Former district court in Norway

Sand District Court (Sand tingrett) was a district court in Aust-Agder county, Norway. The court was based in the town of Grimstad. The court existed from 1852 until 2004. It had jurisdiction over the municipalities of Grimstad, Birkenes, and Lillesand. Cases from this court could be appealed to Agder Court of Appeal.

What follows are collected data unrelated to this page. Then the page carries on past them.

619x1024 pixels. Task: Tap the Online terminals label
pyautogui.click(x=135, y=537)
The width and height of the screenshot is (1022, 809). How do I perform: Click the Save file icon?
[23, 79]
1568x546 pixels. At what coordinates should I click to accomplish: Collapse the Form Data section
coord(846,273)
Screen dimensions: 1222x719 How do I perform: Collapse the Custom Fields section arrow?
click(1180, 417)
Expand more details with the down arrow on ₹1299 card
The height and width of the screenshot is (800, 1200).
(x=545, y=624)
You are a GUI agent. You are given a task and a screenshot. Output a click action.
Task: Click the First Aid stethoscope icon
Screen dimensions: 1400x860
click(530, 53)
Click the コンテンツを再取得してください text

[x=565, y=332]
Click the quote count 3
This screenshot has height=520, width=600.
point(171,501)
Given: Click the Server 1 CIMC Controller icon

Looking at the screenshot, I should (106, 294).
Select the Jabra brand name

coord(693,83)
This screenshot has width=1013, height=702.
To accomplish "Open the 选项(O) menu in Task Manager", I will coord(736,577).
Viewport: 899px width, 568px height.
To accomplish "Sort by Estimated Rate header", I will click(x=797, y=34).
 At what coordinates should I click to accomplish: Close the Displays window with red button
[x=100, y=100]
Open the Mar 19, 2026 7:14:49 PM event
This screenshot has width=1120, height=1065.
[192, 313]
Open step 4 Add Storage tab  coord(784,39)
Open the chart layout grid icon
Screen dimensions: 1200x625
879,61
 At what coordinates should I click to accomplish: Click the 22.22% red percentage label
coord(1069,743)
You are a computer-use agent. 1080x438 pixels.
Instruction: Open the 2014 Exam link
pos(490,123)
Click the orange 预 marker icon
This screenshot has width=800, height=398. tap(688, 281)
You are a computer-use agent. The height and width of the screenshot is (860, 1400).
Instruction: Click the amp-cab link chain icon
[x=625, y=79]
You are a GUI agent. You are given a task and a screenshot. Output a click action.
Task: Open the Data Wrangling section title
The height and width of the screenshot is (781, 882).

The court was a court of first instance. Its judicial duties were mainly to settle criminal cases and to resolve civil litigation as well as bankruptcy. The administration and registration tasks of the court included death registration, issuing certain certificates, performing duties of a notary public, and officiating civil wedding ceremonies. Cases from this court were heard by a combination of professional judges and lay judges.

==History==
This court was established on 23 March 1852 when the old district courts for the region were reorganized. The old Vestre Nedenes District Court was closed and the Fjære, Landvik, and Lillesand areas were merged to form the new Sand District Court (the rest of the Vestre Nedenes District Court's old jurisdiction was added to the Nedenes District Court). In 1926, the Grimstad Town Court was closed and the town became part of the jurisdiction of this court. At this time, the court moved from its old location in Lillesand to Grimstad. On 1 January 2004, the municipalities of Lillesand and Birkenes were transferred to the Kristiansand District Court (leaving just Grimstad municipality as part of the Sand District Court). On 1 September 2004, the Sand District Court was merged with the old Nedenes District Court and Holt District Court to create the new Aust-Agder District Court.